私は新羅本紀のこの記事は、『記紀』の語る新羅侵攻の物語と、同じ事件と考える。
しかし三国史記に付属する、王暦年表によると奈勿尼師今九年は、西暦364年となる。
『古事記』による仲哀の崩御年を362年として『日本書紀』が語る、新羅出兵を、仲哀崩御の年とするなら、362年の十月となり、『三国史記』との間に一年半の時間差がある。簡単に同一の事件とする訳にはいかない。

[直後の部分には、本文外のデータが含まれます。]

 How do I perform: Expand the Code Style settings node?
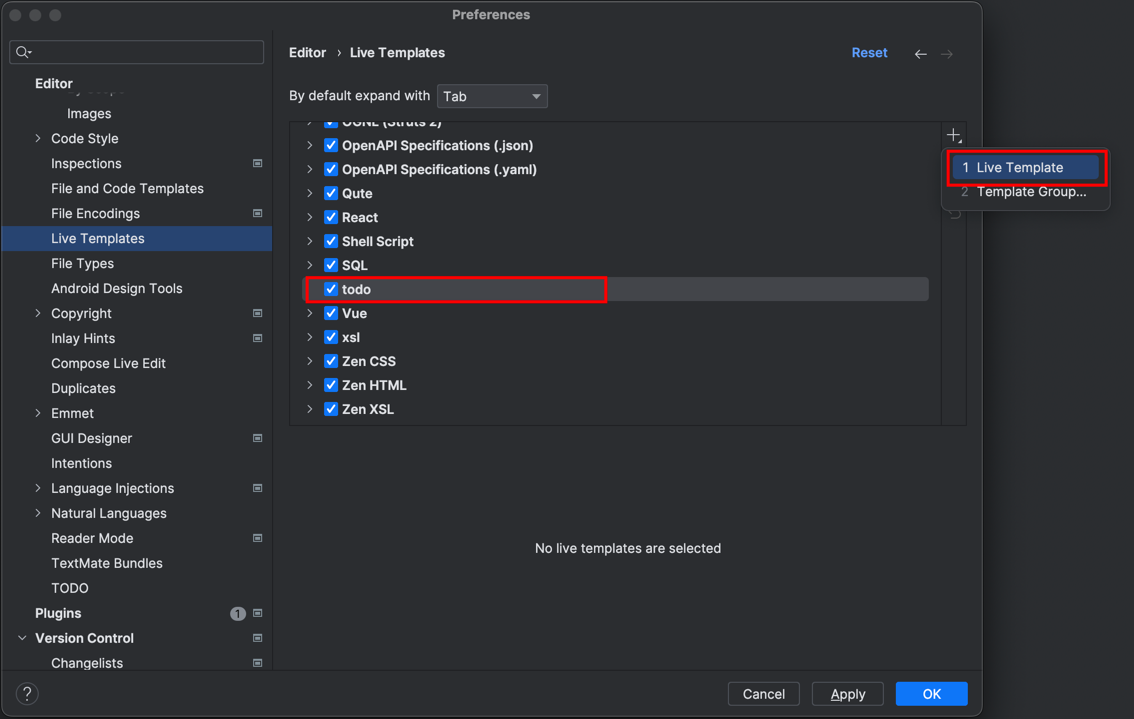pos(38,139)
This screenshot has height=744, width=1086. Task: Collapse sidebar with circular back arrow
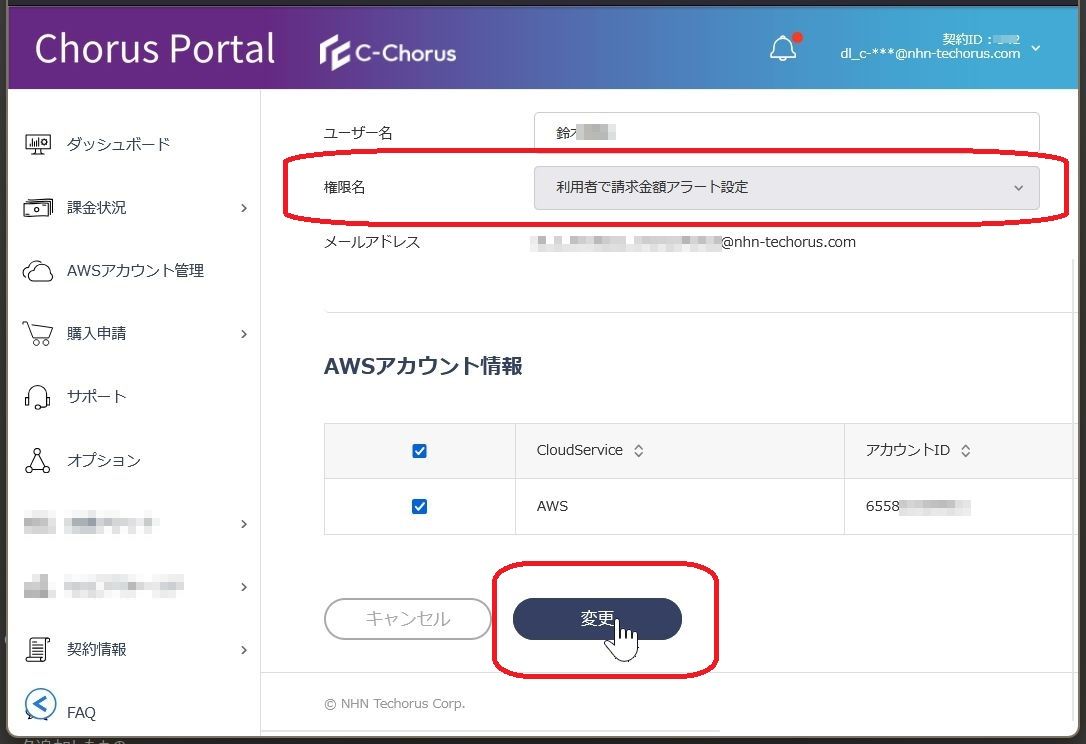coord(40,705)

そこでまず三国史記の倭関連の記事や年次が、信頼できるかを調べる。

 『三国史記』は高麗の金富軾(きんふしき)によつて1145年、撰述された現存する最古の朝鮮史書とされる。だが『三国史記』の成立は十二世紀であり、しかも新羅が国として成立するのは、四世紀代とされる。このことから新羅本紀の四世紀以前の記述は、信頼性が低いとする研究者は多い。
しかし次の表を見ていただきた。
『三国史記』新羅本紀には、倭、倭賊、倭兵、倭国など、倭に関係する記事は多い。倭との戦い、倭の侵攻記事を月別に拾い出した表である。
数字は、新羅本紀に見る、倭の侵攻や倭との戦いの西暦年
1月
2月 463
3月 407
4月 121/122/208/232/249/287/364/405/431/444/459/489/497/500
5月 233/289/393/462/477/482
6月 292/407/440/476
7月 233/671
8月 415
9月
10月
11月
12月

(数字は西暦年、ここでは年表の干支をそのまま西暦に換算した。)

 倭の侵攻は4月から6月に集中する。四世紀以前では4月から7月までである。
当然の事であるが、対馬海峡は冬場北西の風が強く、波高も高い。また秋は台風に見舞われる。
それに比べ旧暦の4月頃は南西の風が吹き、海は比較的穏やかになる。
渡海して軍事行動を起こすには、4月〜6月が最も適した時期なのである。
上の表はこのことを良くあらわしている。このことから三国史記の倭関連記事は、史実にもとづくと推測できる。